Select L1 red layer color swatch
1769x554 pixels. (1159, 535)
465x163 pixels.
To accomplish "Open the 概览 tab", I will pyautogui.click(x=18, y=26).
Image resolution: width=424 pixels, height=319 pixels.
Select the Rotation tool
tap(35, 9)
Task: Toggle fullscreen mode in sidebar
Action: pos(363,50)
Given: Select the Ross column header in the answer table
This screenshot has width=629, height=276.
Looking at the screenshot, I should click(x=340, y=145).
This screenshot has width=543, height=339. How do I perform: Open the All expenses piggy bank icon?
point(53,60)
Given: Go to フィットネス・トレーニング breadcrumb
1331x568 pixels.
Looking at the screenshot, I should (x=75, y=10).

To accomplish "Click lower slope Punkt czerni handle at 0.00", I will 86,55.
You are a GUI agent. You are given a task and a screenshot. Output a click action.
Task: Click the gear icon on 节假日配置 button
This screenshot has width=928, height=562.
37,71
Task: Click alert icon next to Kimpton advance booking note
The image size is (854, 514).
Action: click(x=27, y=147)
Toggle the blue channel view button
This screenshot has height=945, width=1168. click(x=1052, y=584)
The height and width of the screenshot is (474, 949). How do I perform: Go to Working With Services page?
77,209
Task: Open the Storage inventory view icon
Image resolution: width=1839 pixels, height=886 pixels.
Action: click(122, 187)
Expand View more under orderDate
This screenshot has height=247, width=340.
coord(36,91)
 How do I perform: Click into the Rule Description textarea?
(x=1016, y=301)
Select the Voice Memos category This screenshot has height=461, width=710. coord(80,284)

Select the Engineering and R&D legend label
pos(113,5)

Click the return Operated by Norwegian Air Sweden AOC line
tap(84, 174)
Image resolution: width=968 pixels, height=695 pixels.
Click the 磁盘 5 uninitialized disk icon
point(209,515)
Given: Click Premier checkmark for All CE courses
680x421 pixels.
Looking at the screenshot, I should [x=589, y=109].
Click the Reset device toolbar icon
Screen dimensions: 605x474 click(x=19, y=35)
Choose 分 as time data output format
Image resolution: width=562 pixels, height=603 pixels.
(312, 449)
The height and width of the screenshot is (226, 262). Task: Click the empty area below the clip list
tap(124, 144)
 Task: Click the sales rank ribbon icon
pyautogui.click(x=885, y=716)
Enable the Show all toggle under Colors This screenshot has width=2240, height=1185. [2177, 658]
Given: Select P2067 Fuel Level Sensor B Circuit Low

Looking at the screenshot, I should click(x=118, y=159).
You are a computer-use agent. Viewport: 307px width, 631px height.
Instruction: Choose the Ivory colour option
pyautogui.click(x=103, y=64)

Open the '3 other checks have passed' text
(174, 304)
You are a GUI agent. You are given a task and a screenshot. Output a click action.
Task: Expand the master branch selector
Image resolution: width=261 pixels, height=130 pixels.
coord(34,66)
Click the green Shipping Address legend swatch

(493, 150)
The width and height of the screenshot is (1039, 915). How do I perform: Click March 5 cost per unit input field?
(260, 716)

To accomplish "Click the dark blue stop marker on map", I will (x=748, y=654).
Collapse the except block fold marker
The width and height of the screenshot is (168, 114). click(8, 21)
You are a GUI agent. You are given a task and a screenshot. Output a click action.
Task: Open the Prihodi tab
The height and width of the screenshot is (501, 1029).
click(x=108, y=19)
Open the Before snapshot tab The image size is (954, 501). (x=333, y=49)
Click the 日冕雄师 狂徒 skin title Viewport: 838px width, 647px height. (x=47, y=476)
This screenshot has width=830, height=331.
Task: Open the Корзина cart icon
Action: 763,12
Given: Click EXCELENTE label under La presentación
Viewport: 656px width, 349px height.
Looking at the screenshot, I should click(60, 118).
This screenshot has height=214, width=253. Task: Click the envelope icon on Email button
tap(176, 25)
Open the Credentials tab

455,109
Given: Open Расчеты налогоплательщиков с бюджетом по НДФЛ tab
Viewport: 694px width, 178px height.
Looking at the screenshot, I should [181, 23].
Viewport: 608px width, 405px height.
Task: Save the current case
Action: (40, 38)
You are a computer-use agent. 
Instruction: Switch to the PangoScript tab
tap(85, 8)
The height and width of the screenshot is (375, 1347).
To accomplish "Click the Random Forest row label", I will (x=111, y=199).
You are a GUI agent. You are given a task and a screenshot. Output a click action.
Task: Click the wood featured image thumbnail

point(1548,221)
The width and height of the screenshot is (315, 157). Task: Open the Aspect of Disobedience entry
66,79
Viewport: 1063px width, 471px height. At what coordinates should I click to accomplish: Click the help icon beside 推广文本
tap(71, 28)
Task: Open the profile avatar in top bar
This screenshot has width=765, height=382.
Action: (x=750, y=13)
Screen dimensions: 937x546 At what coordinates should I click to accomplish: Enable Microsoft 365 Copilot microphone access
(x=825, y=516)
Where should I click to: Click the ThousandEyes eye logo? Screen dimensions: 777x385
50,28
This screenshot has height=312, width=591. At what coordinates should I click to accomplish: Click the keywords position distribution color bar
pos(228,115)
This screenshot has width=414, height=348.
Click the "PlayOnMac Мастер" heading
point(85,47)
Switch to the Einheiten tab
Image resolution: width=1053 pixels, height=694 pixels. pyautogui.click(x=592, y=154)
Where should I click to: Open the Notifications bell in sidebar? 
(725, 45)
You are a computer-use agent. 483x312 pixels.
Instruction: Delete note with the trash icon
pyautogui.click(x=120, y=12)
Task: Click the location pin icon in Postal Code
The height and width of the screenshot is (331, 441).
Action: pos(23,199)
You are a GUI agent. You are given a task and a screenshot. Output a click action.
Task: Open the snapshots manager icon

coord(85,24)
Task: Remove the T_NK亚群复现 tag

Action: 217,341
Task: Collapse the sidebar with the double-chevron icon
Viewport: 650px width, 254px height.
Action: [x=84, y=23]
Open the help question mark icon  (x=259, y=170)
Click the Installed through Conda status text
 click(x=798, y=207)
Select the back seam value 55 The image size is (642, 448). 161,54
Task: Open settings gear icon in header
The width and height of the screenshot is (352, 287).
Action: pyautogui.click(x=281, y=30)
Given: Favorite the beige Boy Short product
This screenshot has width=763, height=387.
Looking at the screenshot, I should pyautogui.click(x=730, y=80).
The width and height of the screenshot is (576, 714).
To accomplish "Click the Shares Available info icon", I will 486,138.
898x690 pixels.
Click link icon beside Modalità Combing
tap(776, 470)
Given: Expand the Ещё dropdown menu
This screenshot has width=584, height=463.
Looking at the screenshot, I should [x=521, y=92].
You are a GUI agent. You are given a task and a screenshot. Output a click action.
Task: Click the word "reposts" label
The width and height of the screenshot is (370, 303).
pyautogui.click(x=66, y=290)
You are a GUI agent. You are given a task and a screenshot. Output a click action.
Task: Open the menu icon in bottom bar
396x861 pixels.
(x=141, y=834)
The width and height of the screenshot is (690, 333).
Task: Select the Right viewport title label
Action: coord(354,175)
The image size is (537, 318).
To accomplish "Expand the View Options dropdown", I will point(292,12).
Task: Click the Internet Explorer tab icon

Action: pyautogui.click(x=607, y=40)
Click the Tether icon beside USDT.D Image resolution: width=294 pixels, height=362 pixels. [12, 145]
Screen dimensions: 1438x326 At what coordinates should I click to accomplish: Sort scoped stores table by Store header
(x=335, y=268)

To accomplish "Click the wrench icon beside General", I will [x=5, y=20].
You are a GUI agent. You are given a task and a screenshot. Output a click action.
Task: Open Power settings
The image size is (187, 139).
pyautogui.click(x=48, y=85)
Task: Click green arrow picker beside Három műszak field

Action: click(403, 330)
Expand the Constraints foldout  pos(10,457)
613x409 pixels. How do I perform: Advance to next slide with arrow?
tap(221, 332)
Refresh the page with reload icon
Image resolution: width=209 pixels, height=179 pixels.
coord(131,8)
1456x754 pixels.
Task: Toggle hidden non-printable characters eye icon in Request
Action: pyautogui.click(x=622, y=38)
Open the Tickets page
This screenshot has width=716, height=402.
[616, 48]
::::::::
Each line above that contains the string "menu" should be copied.

Response to this task |
Given: Expand the Ещё dropdown menu
Task: Open the menu icon in bottom bar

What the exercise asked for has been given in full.